The University is managing the project by linking academic research and the arts scene in the Birmingham area of Digbeth, hoping to develop a new supply chain across the region.
The project is expected to create up to 10,000 jobs in the area.
The steamHouse project aims to promote growth and job creation by forming clusters of businesses, academics, artists and local communities, similar to that seen in the successful Tech City in Shoreditch. However, steamHouse would focus on the creative arts — rather than science and technology alone — to lead the way in solving the problems facing small businesses.
The delegation is in the UK as part of a leadership and management training programme which is being facilitated by the Leadership Foundation for Higher Education, with teaching taking place both in New Delhi and in the UK, according to a release issued by the University..
The visit to Birmingham City University was part of a week-long tour of UK higher education institutions by 35 senior and middle-level academic and non-academic staff from Indian universities, plus participants from the Indian Ministry for Human Resource Development.
The course is being run in partnership with the UK-India Education and Research Initiative (UKIERI).

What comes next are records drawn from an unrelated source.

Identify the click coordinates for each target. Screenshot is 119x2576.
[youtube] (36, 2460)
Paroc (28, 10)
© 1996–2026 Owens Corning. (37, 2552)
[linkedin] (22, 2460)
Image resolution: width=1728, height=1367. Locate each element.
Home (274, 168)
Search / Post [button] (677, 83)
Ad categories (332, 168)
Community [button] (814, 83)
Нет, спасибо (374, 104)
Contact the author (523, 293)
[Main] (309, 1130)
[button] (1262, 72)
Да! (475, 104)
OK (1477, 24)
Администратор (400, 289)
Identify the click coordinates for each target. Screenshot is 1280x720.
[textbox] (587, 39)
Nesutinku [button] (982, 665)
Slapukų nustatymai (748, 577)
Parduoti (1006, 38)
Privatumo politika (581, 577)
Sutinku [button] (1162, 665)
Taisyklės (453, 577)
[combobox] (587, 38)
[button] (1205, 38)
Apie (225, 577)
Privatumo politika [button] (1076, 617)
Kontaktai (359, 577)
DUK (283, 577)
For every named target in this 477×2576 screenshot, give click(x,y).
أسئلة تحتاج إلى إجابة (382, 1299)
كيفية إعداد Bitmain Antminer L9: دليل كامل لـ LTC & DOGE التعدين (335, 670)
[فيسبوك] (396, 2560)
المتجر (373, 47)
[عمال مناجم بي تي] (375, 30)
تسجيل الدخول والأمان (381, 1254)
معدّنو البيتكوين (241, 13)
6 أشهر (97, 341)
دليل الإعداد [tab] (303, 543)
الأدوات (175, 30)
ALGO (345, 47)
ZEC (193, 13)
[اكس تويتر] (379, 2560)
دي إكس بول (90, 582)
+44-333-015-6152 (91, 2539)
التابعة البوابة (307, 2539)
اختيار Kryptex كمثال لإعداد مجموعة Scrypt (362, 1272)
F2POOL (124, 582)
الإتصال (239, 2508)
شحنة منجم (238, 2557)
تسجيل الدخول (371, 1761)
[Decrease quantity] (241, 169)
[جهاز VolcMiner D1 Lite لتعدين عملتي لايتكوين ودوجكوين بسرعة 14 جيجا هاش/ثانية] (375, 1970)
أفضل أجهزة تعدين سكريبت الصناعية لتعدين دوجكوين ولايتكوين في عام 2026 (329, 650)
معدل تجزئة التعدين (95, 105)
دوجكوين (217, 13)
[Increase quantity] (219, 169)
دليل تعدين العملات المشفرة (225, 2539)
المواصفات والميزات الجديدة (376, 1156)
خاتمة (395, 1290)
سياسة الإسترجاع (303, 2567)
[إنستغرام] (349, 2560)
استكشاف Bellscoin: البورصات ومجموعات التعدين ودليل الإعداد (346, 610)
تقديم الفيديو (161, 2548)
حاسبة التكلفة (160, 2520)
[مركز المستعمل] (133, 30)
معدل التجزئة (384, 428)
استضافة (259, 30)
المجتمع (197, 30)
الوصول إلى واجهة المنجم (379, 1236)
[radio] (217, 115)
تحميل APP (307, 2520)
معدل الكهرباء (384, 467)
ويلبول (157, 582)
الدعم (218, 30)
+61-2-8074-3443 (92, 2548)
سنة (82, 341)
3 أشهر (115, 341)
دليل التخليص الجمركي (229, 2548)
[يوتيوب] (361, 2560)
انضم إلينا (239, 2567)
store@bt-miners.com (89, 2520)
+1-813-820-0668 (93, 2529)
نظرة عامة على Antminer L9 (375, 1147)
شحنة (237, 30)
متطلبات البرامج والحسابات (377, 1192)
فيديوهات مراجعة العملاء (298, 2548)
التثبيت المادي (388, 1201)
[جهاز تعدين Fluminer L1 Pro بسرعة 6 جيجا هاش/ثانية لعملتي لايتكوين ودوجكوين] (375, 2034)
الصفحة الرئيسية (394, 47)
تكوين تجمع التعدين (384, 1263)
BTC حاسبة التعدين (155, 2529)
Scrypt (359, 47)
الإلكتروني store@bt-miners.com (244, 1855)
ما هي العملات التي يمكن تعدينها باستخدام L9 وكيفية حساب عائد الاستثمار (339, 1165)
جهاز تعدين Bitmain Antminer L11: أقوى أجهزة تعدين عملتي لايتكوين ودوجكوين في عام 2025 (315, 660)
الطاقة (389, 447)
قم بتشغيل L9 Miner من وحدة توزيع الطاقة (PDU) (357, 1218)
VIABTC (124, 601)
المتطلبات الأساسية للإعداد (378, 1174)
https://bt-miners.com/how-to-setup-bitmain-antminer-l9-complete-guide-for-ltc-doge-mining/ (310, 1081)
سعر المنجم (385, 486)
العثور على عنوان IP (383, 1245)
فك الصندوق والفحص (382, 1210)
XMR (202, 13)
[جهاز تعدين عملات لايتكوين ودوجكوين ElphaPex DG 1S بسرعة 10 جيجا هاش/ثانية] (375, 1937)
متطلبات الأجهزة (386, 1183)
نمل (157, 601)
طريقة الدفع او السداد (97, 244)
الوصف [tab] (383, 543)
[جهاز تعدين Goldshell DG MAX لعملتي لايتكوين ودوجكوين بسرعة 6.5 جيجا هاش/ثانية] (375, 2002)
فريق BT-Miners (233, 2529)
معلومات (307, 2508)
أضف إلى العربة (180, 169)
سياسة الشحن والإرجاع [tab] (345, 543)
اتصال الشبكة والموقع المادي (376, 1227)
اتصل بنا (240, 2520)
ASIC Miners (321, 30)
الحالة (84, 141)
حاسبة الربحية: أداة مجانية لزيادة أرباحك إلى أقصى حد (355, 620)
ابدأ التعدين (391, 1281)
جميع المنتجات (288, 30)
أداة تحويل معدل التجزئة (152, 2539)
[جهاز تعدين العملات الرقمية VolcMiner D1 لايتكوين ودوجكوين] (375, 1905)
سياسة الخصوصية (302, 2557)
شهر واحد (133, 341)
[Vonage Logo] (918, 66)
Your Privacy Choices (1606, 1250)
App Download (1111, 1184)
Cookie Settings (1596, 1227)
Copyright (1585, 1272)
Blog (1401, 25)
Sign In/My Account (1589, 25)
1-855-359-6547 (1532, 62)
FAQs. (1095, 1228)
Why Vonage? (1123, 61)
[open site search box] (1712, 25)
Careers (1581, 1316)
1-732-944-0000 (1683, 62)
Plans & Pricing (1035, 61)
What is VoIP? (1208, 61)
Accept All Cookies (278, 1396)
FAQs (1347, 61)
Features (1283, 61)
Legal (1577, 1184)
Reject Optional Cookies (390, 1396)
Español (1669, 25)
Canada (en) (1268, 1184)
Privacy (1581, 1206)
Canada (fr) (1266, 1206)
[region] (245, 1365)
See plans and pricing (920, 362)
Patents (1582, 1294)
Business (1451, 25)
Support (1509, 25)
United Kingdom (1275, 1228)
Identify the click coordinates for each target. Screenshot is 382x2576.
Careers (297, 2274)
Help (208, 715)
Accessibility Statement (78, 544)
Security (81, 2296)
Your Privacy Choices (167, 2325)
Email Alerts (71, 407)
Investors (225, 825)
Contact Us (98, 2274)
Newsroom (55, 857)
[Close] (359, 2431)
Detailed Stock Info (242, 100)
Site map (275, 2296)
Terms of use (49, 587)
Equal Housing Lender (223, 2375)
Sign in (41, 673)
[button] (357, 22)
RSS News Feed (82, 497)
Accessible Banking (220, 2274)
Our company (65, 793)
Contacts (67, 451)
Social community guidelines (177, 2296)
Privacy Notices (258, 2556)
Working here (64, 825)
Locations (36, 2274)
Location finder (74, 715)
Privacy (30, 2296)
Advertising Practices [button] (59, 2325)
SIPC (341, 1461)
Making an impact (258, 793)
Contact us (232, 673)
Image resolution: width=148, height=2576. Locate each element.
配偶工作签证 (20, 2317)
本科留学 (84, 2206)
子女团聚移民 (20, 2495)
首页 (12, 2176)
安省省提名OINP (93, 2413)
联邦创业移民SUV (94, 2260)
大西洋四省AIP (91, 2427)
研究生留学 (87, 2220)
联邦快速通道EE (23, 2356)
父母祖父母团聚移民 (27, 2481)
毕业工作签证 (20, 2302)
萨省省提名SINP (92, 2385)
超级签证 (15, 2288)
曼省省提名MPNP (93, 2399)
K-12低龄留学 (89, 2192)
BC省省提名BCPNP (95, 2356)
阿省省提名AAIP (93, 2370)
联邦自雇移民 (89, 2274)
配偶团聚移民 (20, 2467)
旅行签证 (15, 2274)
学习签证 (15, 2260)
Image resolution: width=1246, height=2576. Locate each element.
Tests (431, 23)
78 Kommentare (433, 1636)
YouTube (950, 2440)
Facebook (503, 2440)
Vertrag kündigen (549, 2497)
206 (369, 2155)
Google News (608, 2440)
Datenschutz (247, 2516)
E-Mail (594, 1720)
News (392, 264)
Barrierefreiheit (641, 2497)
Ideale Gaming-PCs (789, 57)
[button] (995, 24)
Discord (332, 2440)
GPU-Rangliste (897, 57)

Starting in April 2006, UKIERI has the aim of enhancing educational links between India and the UK and to set an example of best practice in international cooperation, the release states.
Professor Julian Beer, Pro-Vice-Chancellor Research, Enterprise and Business Engagement, Birmingham City University, said the visit provides an “opportunity to share knowledge and experience” and hoped that it would result in building further institutional links with the country.
Upam Makhecha, Associate Professor, Organizational Behavior and Human Resource Management, Indian Institute of Management Tiruchirappalli said the visit to Birmingham City University “offered a fantastic perspective on how an institution can successfully open up to position itself globally, with strong and mutually beneficial partnerships.”
Birmingham City University has a history of engagement with India and has provided education to more than 1,000 Indian students across the institution’s four Faculties. Its alumni occupy senior positions in a wide range of organisations across India including AT&T, Barclays, BBC, IBM, Mitsubishi and Tata Elxsi.
The city of Birmingham is home to nearly 65,000 residents of Indian origin.